Ward agreed that getting supplies is currently the biggest challenge.
Hallmark RVs, which sells truck campers that range from $34,000 to $108,000, is on pace to beat its annual revenue figure of $5 million to $6 million from 150 vehicles sold.
“People are usually willing to wait six months for campers, but that’s not the case,” Ward said. “They want what they want today, so they make concessions and buy one of my showroom models. It’s been quite a ride so far.”
As for the future, Ward said, he is more concerned about the impact on RV sales by wildfires in California and across the West than he is about the pandemic.
“Until people feel comfortable flying, the RV industry will stay strong,” he said.
There has also been a renaissance in cycling across the U.S. because of the pandemic, Sugai said, and Niner Bikes saw its highest monthly revenue in the company’s history in July. He said sales have increased 30 to 40 percent across the board.
“We launched a line of e-bikes — which are a really growing trend — last month, so it was really good timing that this resurgence of cycling came about,” Sugai said.

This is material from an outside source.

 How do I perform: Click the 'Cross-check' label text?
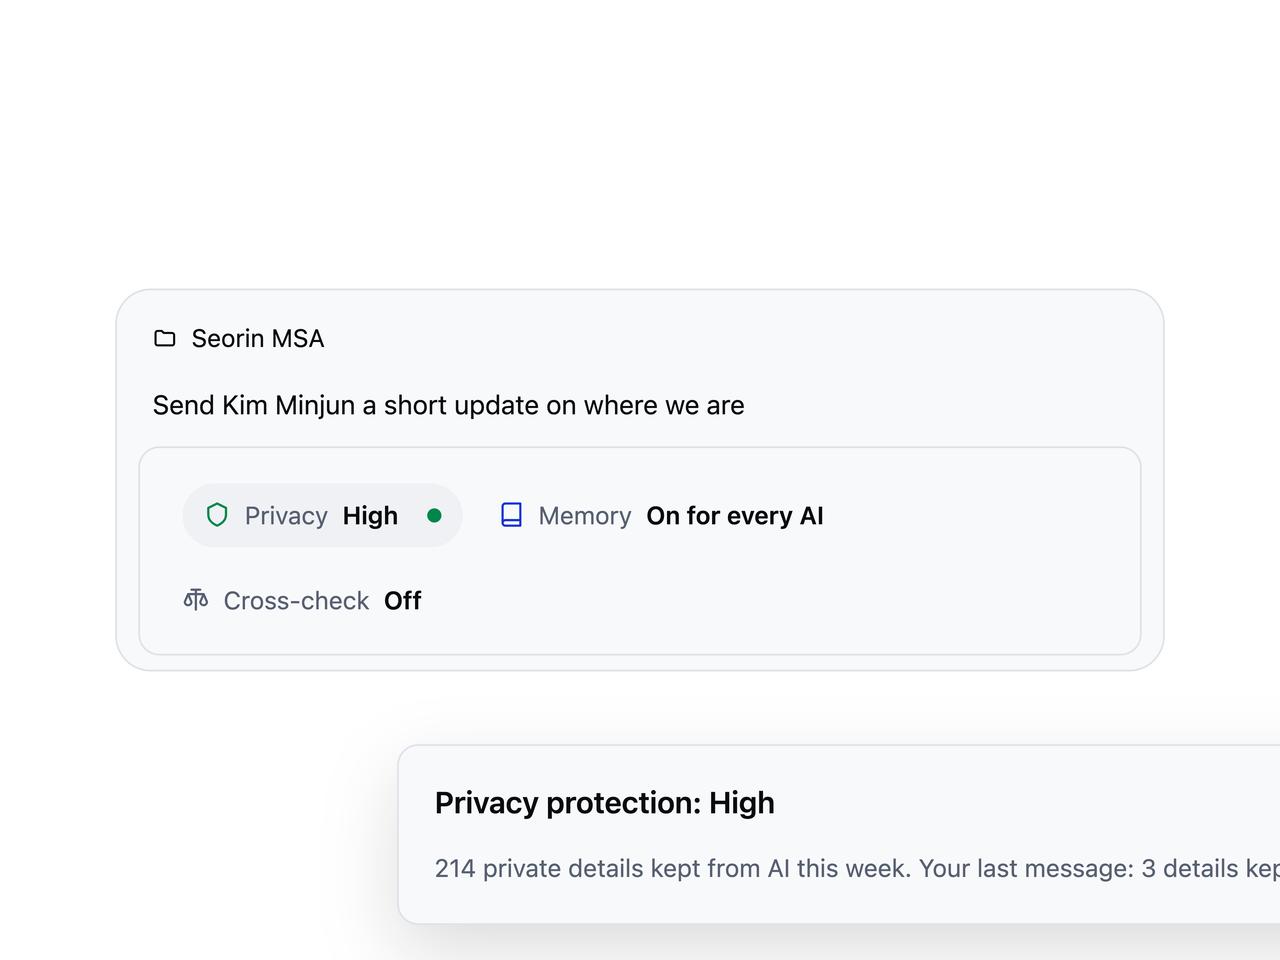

He added, “With the increase in demand, we’re starting to see a slowdown in deliveries of our POs from our manufacturing, so putting back up plans in place has been front and center for our operations team.”
While skis aren’t quite in season yet and uncertainty continues to loom over antsy skier’s heads, Meier Skis has seen an uptick in pre-season sales. Orders have been up 100 percent since the Denver company, which usually sees modest numbers in the summer, launched a sale in May.
It’s gearing up for what it believes will be another big ski season, Eynon said, assuming there’s enough snow.
He said skiers already wear masks and gloves and the sport lends itself to social distancing.
“I think resorts have worked out a lot of COVID-related modifications this summer,” Eynon said. “There’s not going to be a big Apres-ski scene. But unless something drastically changes, ski season is going to happen. And I haven’t heard anyone say anything contrary.”